__Activities__.
- a) In the NHS birthday passage, write out the text from "Ms Sullivan said: ‘The" up to and including "and social benefits.", switching "dedicated" to "committed".
- b) Which percentage figures does the NHS birthday passage state?
- c) Extend the NHS birthday passage, starting after its last sentence.

The CSP is celebrating the NHS’s birthday on 5 July, praising the dedication and professionalism of physiotherapy staff and their colleagues in delivering quality care despite unprecedented pressures.
Founded in 1948 as a universal system publicly delivered and free at the point of need, the NHS is going through one of the toughest periods in its history, said CSP director Claire Sullivan.
‘The NHS remains one of the world’s most effective and efficient health systems but is underfunded, under-staffed and surviving on goodwill.’
Pointing to seven years’ pay restraint at a time of soaring demand for services, the CSP joined other health unions in calling for more government funding. This would enable the workforce to expand and finance above-inflation pay rises, with an end to the one per cent pay cap.
Research by health unions has found some 60 per cent of NHS staff work unpaid overtime. If their input was charged to the Treasury, the bill would be £1.5 billion a year, the TUC has calculated.
The CSP says the NHS needs an extra 500 physiotherapists a year – just to keep up with demand.
Ms Sullivan said: ‘The NHS needs more money in real terms, to ensure there is safe, effective and high quality care. Some of these funds need to be used to address the real-terms pay loss experienced by the NHS since 2010 and ensure that our health service retains and recruits its dedicated professional staff.'
The latest annual British Social Attitudes (BSA) Survey published on 30 June indicates that 48 per cent of the public are prepared to pay more tax (for the first time this is more than the proportion – 44 per cent – who want it to stay the same) to fund health, education and social benefits.

Collected data entries
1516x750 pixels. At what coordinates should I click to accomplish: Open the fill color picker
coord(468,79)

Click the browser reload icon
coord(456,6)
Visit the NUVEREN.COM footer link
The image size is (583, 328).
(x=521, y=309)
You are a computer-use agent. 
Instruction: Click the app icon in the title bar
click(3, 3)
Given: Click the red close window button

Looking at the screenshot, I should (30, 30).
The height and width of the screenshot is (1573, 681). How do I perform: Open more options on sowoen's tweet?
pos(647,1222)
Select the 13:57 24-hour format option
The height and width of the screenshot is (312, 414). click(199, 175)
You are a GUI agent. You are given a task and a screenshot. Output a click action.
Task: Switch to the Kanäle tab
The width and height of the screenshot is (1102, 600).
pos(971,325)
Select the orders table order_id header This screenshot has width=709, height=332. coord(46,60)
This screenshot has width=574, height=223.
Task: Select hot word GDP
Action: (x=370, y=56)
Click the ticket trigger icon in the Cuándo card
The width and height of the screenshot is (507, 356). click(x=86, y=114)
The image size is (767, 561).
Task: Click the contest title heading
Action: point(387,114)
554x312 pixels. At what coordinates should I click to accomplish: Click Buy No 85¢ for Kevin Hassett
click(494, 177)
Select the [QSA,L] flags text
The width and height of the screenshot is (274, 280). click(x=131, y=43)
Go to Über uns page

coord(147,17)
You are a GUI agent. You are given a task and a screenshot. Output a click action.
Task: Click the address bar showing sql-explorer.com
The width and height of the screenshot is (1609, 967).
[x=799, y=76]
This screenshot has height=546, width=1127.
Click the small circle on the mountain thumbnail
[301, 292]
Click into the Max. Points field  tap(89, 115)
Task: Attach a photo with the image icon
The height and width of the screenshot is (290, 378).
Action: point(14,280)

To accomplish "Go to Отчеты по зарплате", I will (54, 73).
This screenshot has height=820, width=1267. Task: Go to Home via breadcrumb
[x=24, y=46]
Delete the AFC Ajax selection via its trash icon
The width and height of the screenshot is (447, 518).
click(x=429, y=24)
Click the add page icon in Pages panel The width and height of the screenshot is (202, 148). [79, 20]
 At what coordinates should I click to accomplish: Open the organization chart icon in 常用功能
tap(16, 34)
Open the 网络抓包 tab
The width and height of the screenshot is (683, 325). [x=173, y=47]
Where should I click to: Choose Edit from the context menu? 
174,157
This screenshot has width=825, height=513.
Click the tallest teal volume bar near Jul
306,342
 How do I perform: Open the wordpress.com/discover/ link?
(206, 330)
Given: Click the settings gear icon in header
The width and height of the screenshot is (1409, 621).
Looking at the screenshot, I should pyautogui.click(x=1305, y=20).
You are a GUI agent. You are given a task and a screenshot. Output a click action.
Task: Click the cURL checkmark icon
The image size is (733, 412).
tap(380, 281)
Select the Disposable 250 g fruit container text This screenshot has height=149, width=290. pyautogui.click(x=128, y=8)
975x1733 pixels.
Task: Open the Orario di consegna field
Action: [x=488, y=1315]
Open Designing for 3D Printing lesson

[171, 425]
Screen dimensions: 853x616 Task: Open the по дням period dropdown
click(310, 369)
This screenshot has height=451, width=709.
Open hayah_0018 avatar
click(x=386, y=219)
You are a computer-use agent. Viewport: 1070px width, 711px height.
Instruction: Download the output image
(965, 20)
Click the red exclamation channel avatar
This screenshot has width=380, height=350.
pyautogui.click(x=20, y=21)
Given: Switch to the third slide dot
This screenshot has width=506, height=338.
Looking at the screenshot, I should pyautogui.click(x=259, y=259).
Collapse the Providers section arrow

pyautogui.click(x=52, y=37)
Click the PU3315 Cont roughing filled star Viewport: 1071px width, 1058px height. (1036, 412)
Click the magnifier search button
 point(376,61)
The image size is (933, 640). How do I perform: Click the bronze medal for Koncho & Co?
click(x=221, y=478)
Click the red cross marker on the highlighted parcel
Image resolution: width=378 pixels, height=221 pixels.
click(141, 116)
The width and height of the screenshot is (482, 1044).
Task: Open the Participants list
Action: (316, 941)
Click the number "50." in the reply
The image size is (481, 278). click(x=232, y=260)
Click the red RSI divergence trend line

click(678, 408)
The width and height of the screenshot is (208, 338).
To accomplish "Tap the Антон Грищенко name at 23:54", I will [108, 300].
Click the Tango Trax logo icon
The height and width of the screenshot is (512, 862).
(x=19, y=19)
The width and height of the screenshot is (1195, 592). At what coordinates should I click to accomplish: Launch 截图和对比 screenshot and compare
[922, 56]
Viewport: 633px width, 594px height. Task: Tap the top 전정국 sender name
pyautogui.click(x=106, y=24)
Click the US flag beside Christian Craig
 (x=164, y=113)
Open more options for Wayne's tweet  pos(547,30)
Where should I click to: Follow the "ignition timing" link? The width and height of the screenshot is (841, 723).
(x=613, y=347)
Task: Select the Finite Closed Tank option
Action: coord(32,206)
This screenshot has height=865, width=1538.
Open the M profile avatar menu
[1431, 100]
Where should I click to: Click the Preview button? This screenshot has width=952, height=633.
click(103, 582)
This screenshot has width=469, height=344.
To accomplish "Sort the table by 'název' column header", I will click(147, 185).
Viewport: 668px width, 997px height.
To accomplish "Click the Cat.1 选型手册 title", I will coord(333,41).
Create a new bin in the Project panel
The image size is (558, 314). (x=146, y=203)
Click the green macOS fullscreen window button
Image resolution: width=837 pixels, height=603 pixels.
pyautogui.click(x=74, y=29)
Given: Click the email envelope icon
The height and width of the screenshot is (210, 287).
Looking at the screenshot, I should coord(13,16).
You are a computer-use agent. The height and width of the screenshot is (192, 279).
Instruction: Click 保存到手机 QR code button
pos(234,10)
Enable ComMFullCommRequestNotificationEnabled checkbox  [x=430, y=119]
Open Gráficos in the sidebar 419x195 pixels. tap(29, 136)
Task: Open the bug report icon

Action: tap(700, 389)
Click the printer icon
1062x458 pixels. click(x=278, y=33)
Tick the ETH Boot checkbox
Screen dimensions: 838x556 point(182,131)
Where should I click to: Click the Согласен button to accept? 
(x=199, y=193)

__Results for each task__.
- a)
Ms Sullivan said: ‘The NHS needs more money in real terms, to ensure there is safe, effective and high quality care. Some of these funds need to be used to address the real-terms pay loss experienced by the NHS since 2010 and ensure that our health service retains and recruits its committed professional staff.'
The latest annual British Social Attitudes (BSA) Survey published on 30 June indicates that 48 per cent of the public are prepared to pay more tax (for the first time this is more than the proportion – 44 per cent – who want it to stay the same) to fund health, education and social benefits.

- b)
- one per cent
- 60 per cent
- 48 per cent
- 44 per cent

- c)
In a joint statement today unions said: 'Health staff are angry that ministers have still not said they will allow the pay review bodies to operate without interference, and will fully fund any recommendations they make. NHS unions insist that another year of pay restraint is wholly unacceptable, and will cause long-lasting damage to the health service, its patients and its workforce.'
Last week a vote on lifting the pay cap took place as part of the debate by MPs on the Queen’s speech and senior cabinet ministers have reportedly been putting pressure on the chancellor and prime minister Theresa May to rethink the government’s public sector pay restraint policy.
Furthermore, Scottish finance secretary Derek Mackay said that the Scottish government would ‘bring to an end the one per cent pay cap by taking into account rising living costs in setting pay in 2018-19 and in future years.’
In a letter to the chancellor, Mr Mackay called on the UK government ‘to lift the one per cent pay cap for public sector workers.'
And in Belfast today, pay dominated debates on the opening day of the Irish Congress of Trade Unions conference. The CSP called for an end to the difference in pay between health service workers in Northern Irealand and the rest of the UK.